The experiments are performed at 3.7 K (Montana Cryostation) with a magnetic field of 403 G applied along the NV-axis by a permanent magnet. We realize long relaxation (T1 >1 h) and coherence times (>1 s) in combination with fast spin operations (Rabi frequency of 14 MHz) and readout/initialization (10 μs), by minimizing noise and background from the microwave (MW) and optical controls. Amplifier (AR 25S1G6) noise is suppressed by a fast microwave switch (TriQuint TGS2355-SM) with a suppression ratio of 40 dB. Video leakage noise generated by the switch is filtered with a high pass filter. We use Hermite pulse envelopes62,63 to obtain effective MW pulses without initialization of the intrinsic 14N nuclear spin. To mitigate pulse errors we alternate the phases of the pulses following the XY8 scheme64. Laser pulses are generated by direct current modulation (515 nm laser, Cobolt MLD - for charge state control) or by acoustic optical modulators (637 nm Toptica DL Pro and New Focus TLB-6704-P for spin pumping and single-shot readout27). The direct current modulation yields an on/off ratio of >135 dB. By placing two modulators in series (Gooch and Housego Fibre Q) an on/off ratio of >100 dB is obtained for the 637 nm lasers. The laser frequencies are stabilized to within 2 MHz using a wavemeter (HF-ANGSTROM WS/U-10U). Possible explanations for the observed decay in Fig. 1b are frequency drifts of this wavemeter or spatial drifts of the laser focus over 1-h timescales.
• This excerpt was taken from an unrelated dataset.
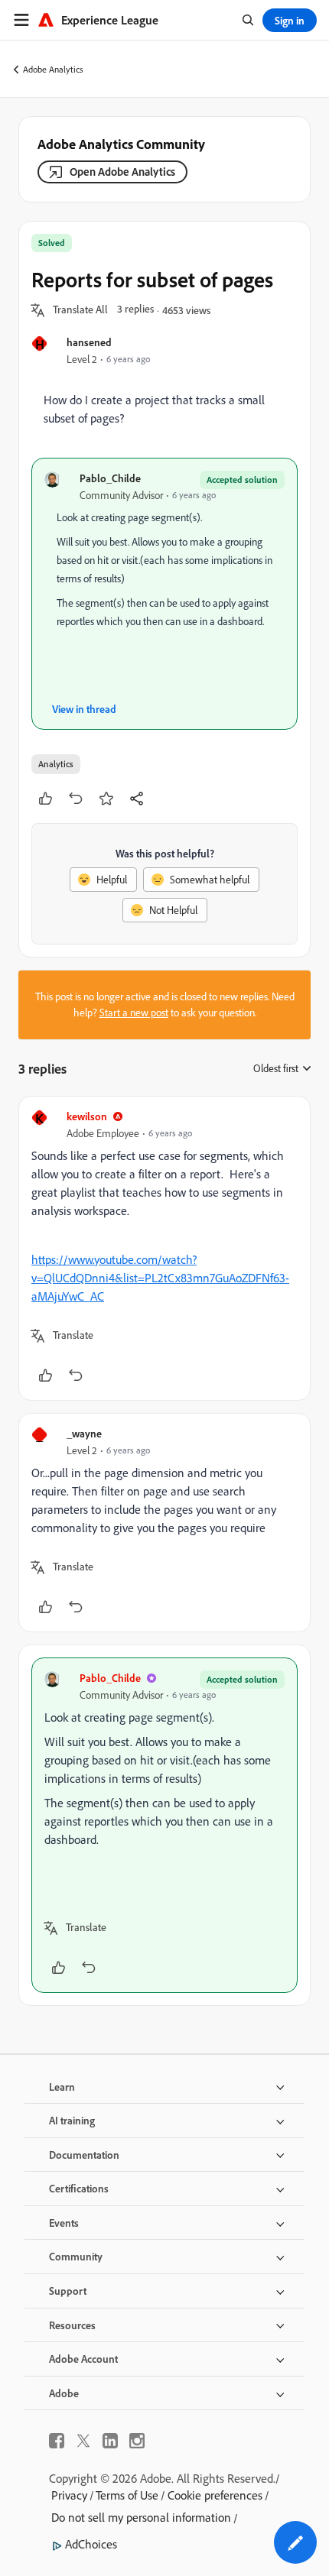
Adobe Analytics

We use a naturally occurring NV center in high-purity type IIa homoepitaxially chemical-vapor-deposition (CVD) grown diamond with a 1.1% natural abundance of 13C and a 〈111〉 crystal orientation (Element Six). The NV center studied here has been selected for the absence of very-close-by strongly coupled 13C spins (>500 kHz hyperfine coupling), but not on any other properties of the nuclear spin environment. To enhance the collection efficiency a solid-immersion lens was fabricated on top of the NV center27,65 and a single-layer aluminum-oxide anti-reflection coating was deposited66,67.

Data analysis

We describe the total signal for the NV electron spin after a decoupling sequence in Fig. 2 as:

$$F = \frac{1}{2} + A \cdot M_{{\mathrm{bath}}}(t) \cdot \mathop {\prod}\limits_{i = 1}^7 M_{\mathrm{C}}^i(t) \cdot \mathop {\prod}\limits_{j = 1}^6 M_{{\mathrm{pair}}}^j(t) \cdot e^{ - (t/T)^n},$$

where t is the total time. Mbath is the signal due to a randomly generated background bath of non-interacting spins with hyperfine couplings below 10 kHz. \(M_{\mathrm{C}}^i\) are the signals due to the seven individual isolated 13C spins13. \(M_{{\mathrm{pair}}}^j\) are the signals due to the six \(^{13}{\text{C–}} ^{13}{\mathrm{C}}\) pairs and are given by \(1/2 + {\mathrm{Re}}({\mathrm{Tr}}(U_0U_1^\dagger ))/4\), with U0 and U1 the evolution operators of the pseudo-spin pair for the decoupling sequence conditional on the initial electron state (m s  = 0 or \(m_s = - 1\))32. The coherence time T and exponent n describe the decoherence due to remainder of the dynamics of the spin environment.

Setting \(\tau = m \cdot 2\pi /\omega _{\mathrm{L}}\) avoids the resonances due to individual 13C spins, so that equation (5) reduces to:

$$F = \frac{1}{2} + A \cdot \mathop {\prod}\limits_{j = 1}^6 M_{{\mathrm{pair}}}^j(t) \cdot e^{ - (t/T)^n}.$$

The data in Figs. 3 and 4 are fitted to equation (6) and A, T and n are extracted from these fits.

Data availability

The data that support the findings of this study are available from the corresponding author upon request.